Callers challenge von Daniken on spiritual versus physical interpretations of scripture, while he addresses past criticisms of his earlier work. He acknowledges youthful errors in Chariots of the Gods but maintains that his newer books, including The Arrival of the Gods, meet scientific standards. He also announces plans for a mystery-themed park in Interlaken, Switzerland, designed to bring the world's ancient enigmas to the public.
Key Moments
Why land at Nazca: minerals and ancient witnesses: Von Daniken proposes that one of the Vimanas described in ancient Indian texts made a landing on the plain of Nazca in Peru, drawn by the area's gold, silver and other minerals - and that the natives, watching from a distance, mistook the visitors for gods and later copied their landings as the famous lines.

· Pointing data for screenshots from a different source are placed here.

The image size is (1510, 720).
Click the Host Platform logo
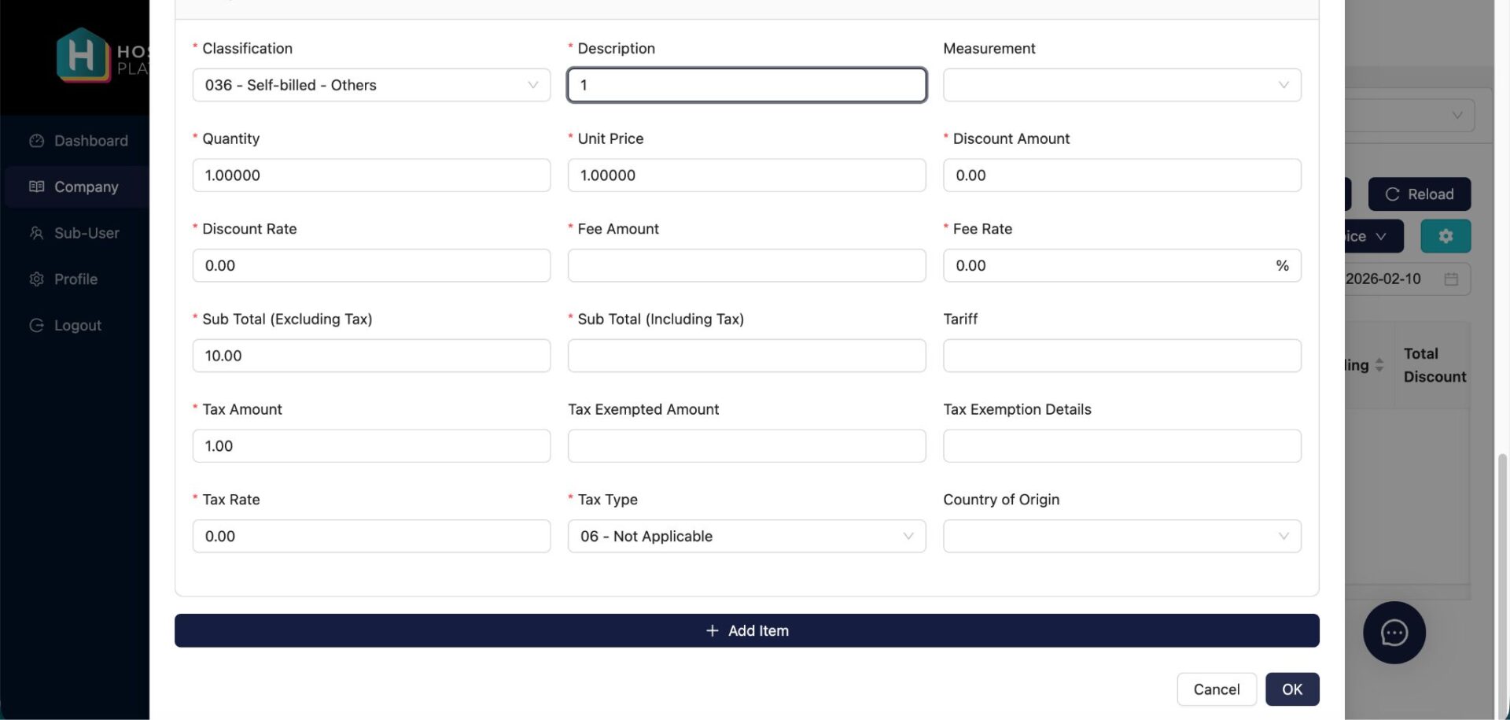point(83,55)
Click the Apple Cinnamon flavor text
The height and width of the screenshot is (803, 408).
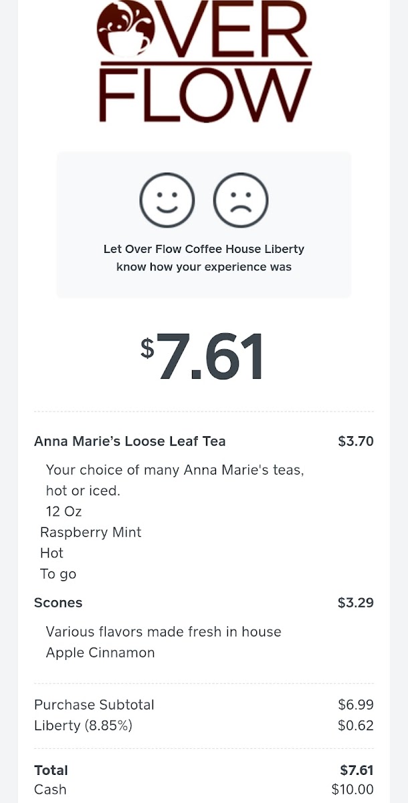point(100,652)
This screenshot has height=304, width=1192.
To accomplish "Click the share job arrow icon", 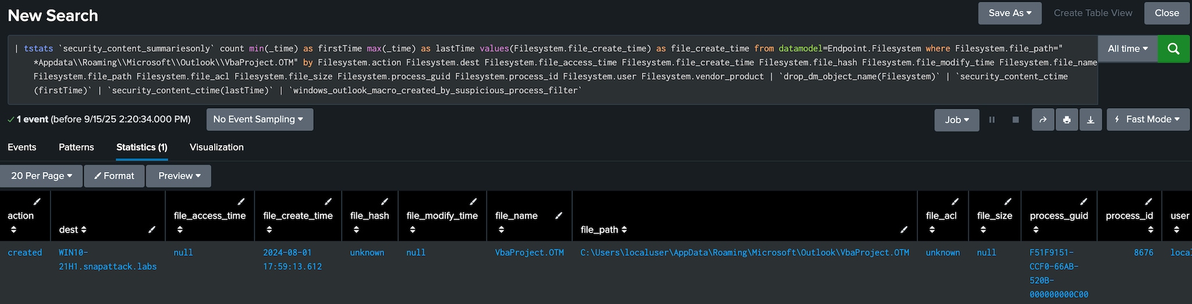I will [x=1042, y=120].
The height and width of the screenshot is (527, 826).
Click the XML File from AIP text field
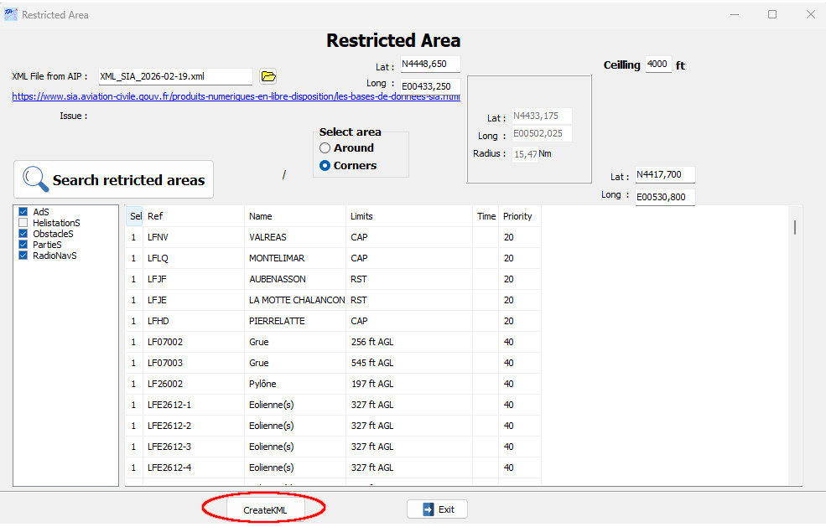tap(174, 76)
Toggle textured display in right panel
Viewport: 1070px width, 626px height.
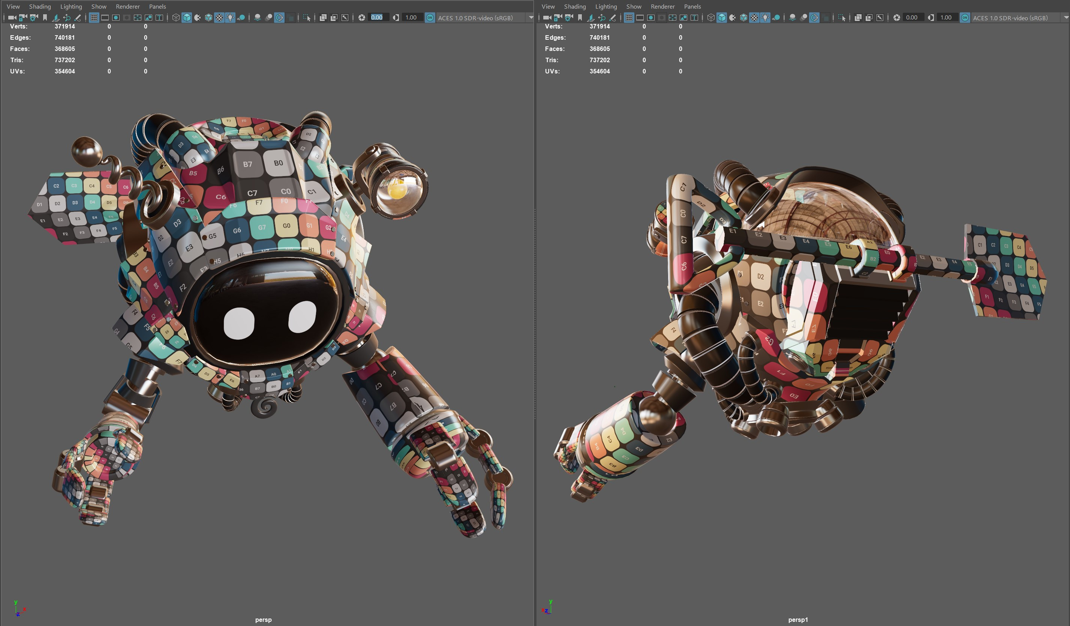coord(754,17)
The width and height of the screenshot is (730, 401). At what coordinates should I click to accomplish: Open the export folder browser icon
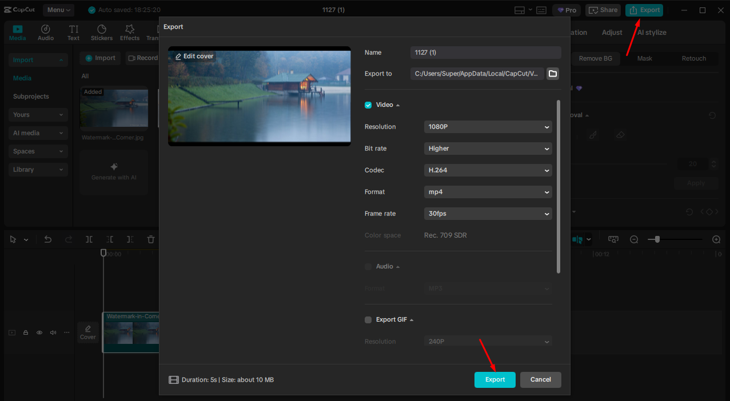(x=552, y=73)
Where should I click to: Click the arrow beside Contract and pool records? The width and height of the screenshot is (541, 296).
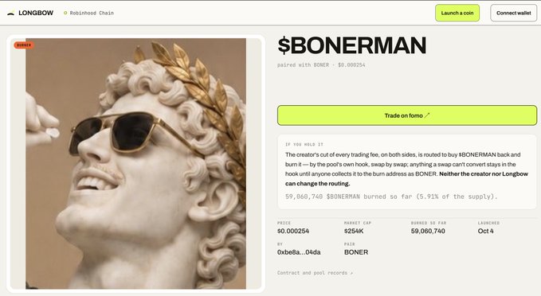point(351,273)
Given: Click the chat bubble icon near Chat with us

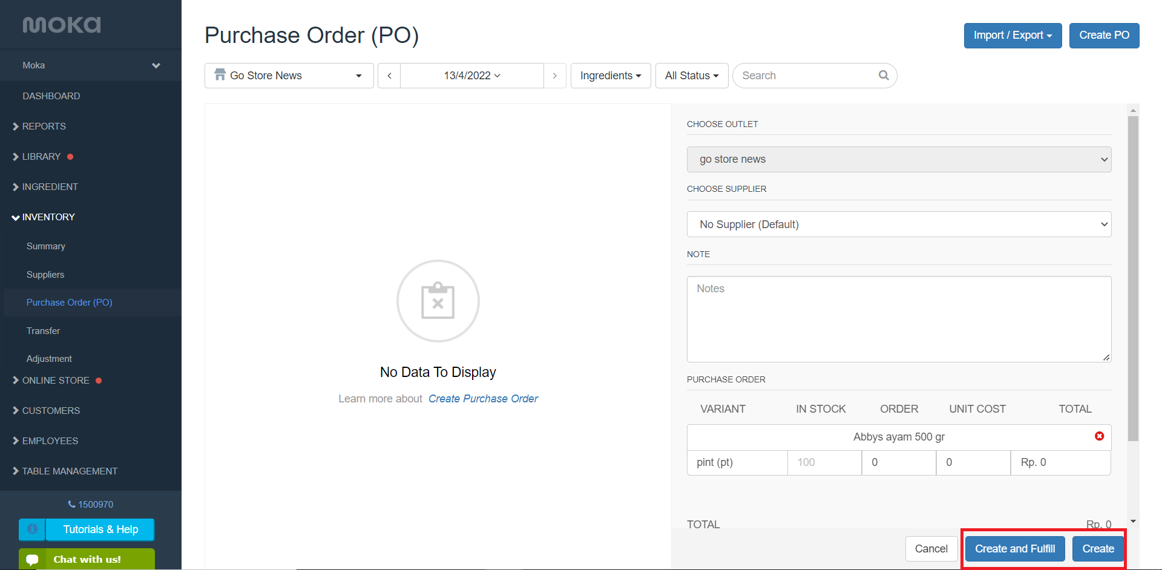Looking at the screenshot, I should (x=31, y=558).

The Ark of the Covenant as extraterrestrial technology: Von Daniken claims the Ark of the Covenant was a technical device left by the gods of the Bible, and that according to the Ethiopian Kebra Negast its remains are still kept under the Cathedral of the Virgin Mary in Aksum, Ethiopia, guarded with guns and impossible to examine.
Genesis as genetic engineering: Adam and Eve in the lab: Von Daniken describes how an extraterrestrial crew arriving on Earth would take a cell from a Neanderthal-like ancestor, modify the DNA, grow it in a nutrient liquid, then implant it back into a female of the same species - producing the genetically altered pair the Bible remembers as Adam and Eve in the Garden of Eden.
Plural Elohim: 'the gods created man': Von Daniken says he learned Hebrew as a Jesuit-educated boy translating the Old Testament and that the original word in Genesis is Elohim - a plural - so the line should read 'the gods created man after their own image,' a reading he says is mirrored in Hindu and Central American creation texts.
Best evidence: the Palenque tombstone astronaut: Asked for his strongest physical evidence, Von Daniken points to the carved slab beneath the Temple of Inscriptions at Palenque in Mexico - a ten-ton stone showing a man bent forward, hands on controls, heel on a pedal, inside a frame with flame coming out the back, which he says nobody can look at honestly and still deny extraterrestrials.